| Set task |
Render the data as a two-column CSV with the columns "prompt" and "response", one row per item, from the start of the data through the line containing "Screen dimensions: 1389x868 coord(181,63)". Put each text in a single quoted field with its line breaks replaced by spaces, and leave the pictures out.

[begin Information given]

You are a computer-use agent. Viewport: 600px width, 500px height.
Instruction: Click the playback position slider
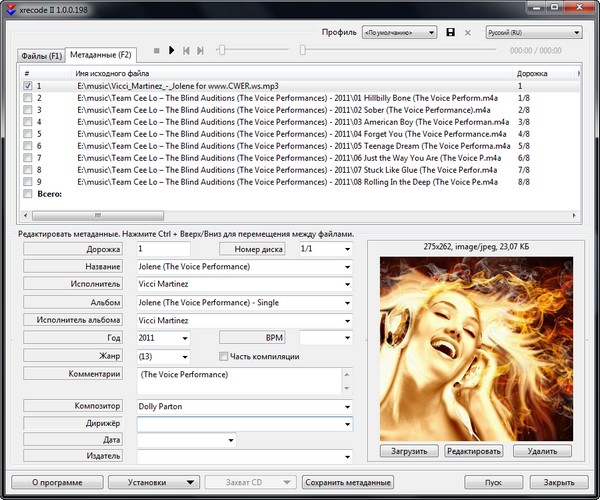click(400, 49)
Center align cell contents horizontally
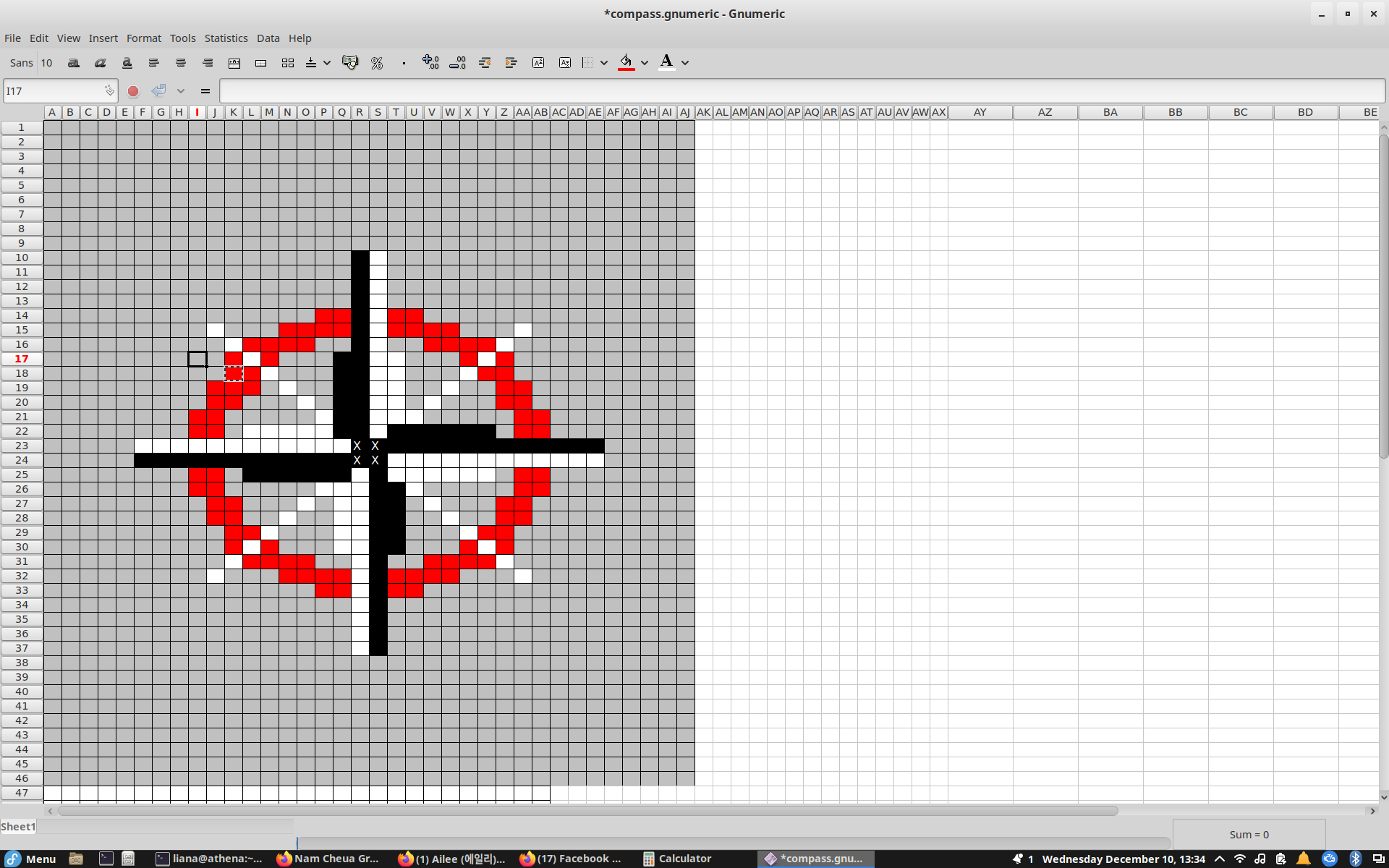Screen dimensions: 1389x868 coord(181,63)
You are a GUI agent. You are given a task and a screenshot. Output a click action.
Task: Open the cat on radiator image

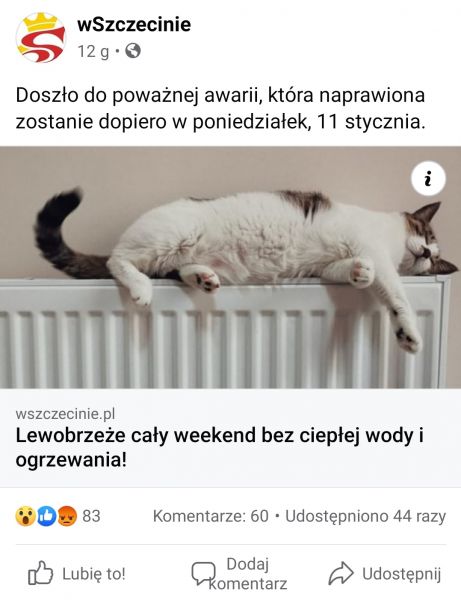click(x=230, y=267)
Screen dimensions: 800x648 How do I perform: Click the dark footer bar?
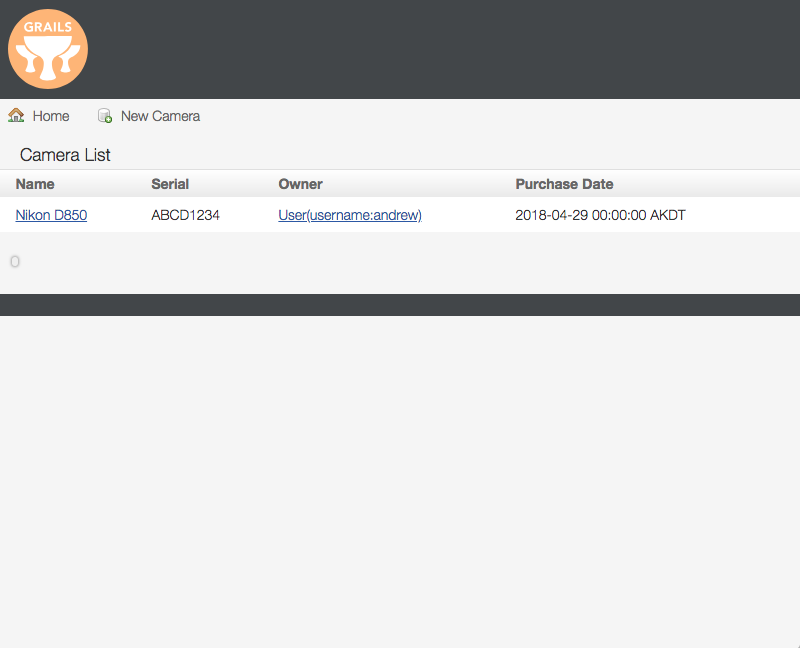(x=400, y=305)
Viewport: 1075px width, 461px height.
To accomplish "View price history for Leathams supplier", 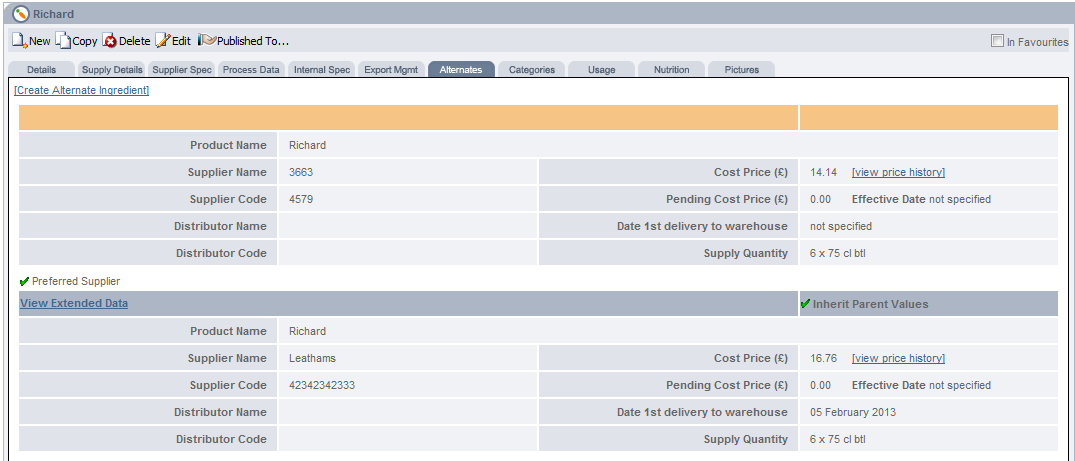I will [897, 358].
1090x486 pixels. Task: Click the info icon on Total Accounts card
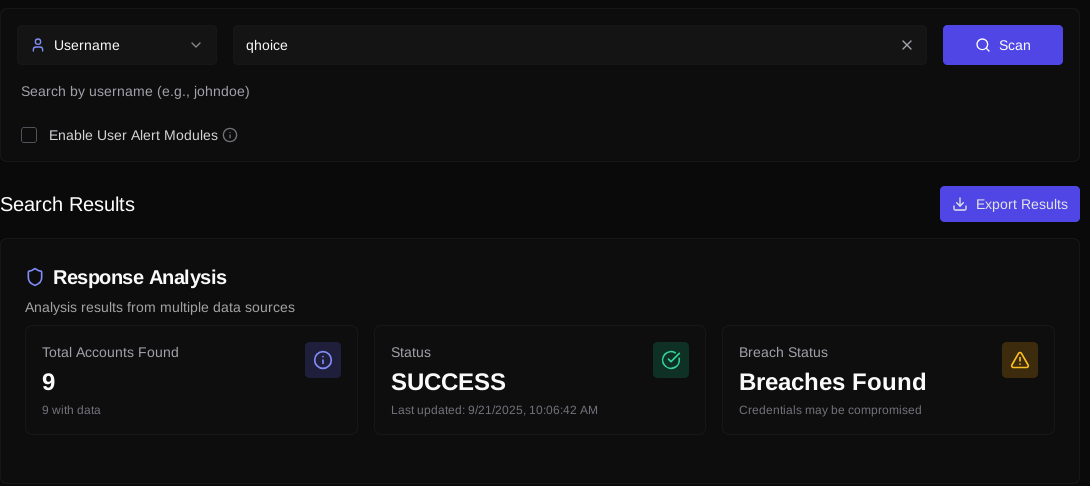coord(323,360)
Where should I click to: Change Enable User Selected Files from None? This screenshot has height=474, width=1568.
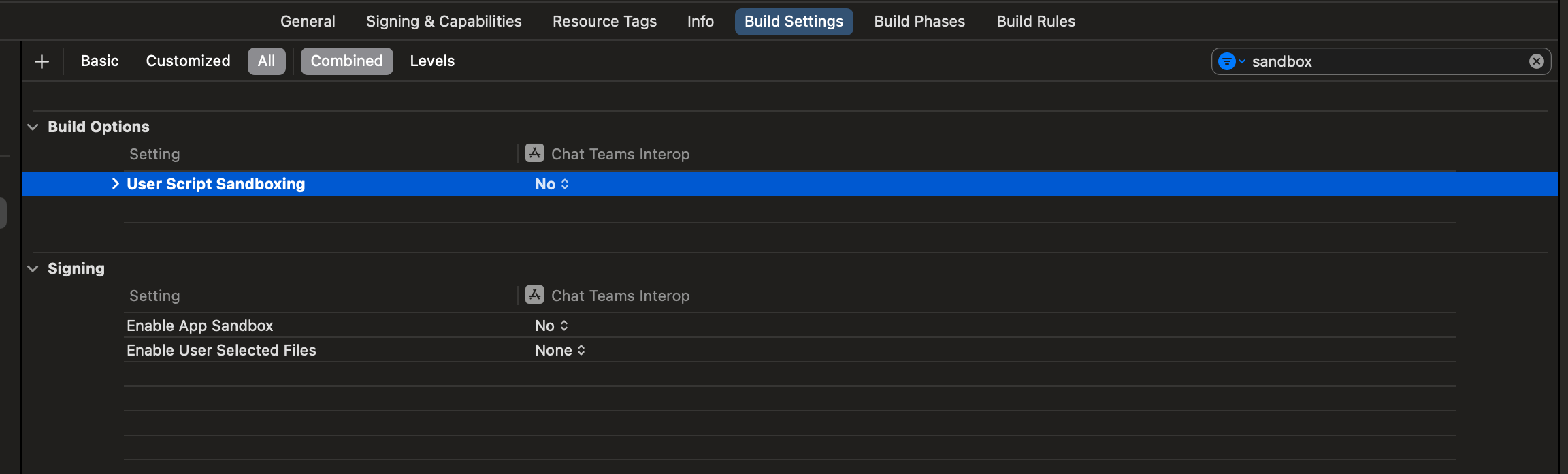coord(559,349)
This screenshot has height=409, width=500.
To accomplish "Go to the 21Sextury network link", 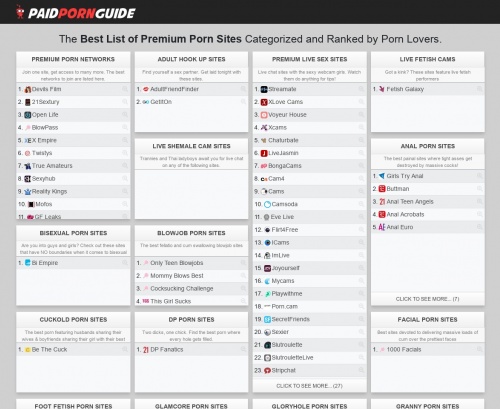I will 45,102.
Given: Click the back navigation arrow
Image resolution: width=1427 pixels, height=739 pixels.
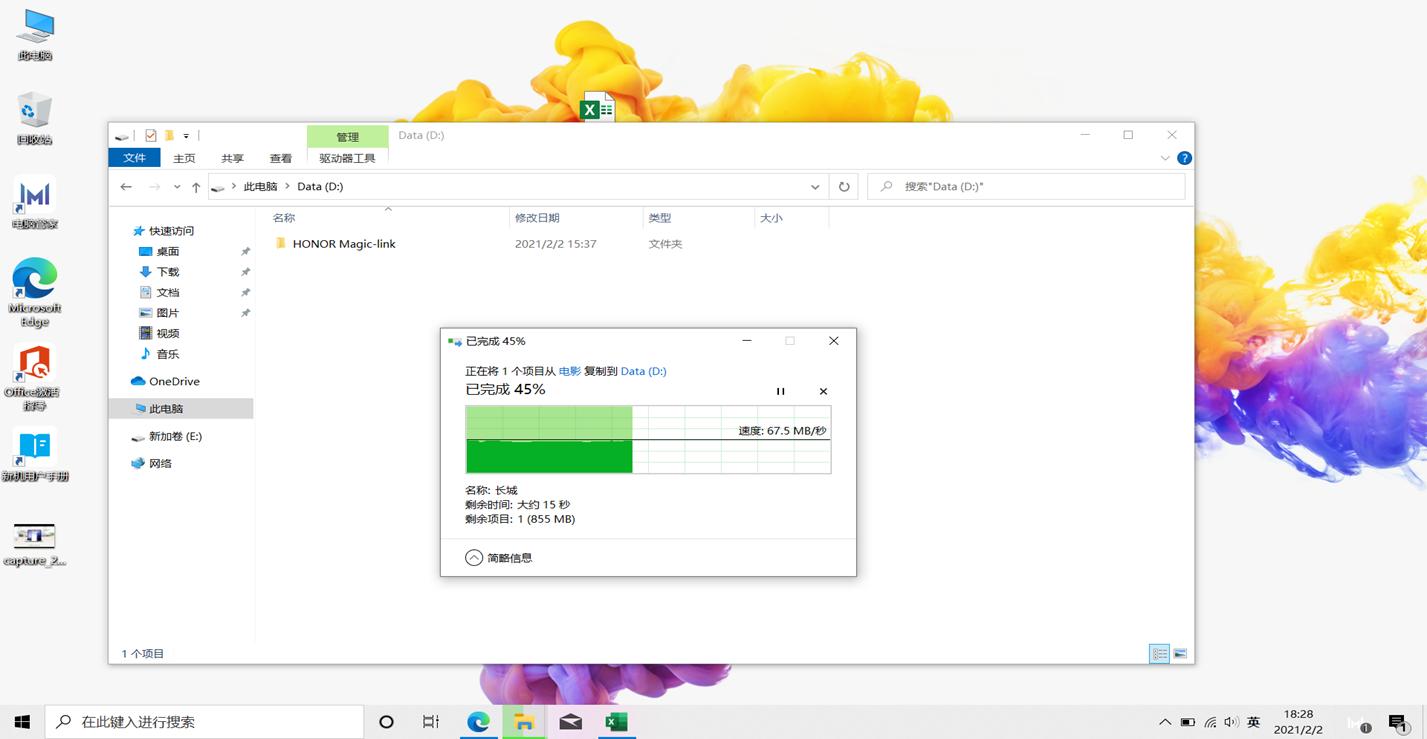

[end Information given]

| The response |
prompt,response
"You are a computer-use agent. Viewport: 600px width, 500px height. Instruction: Click the playback position slider","click(400, 49)"
"Center align cell contents horizontally","Screen dimensions: 1389x868 coord(181,63)"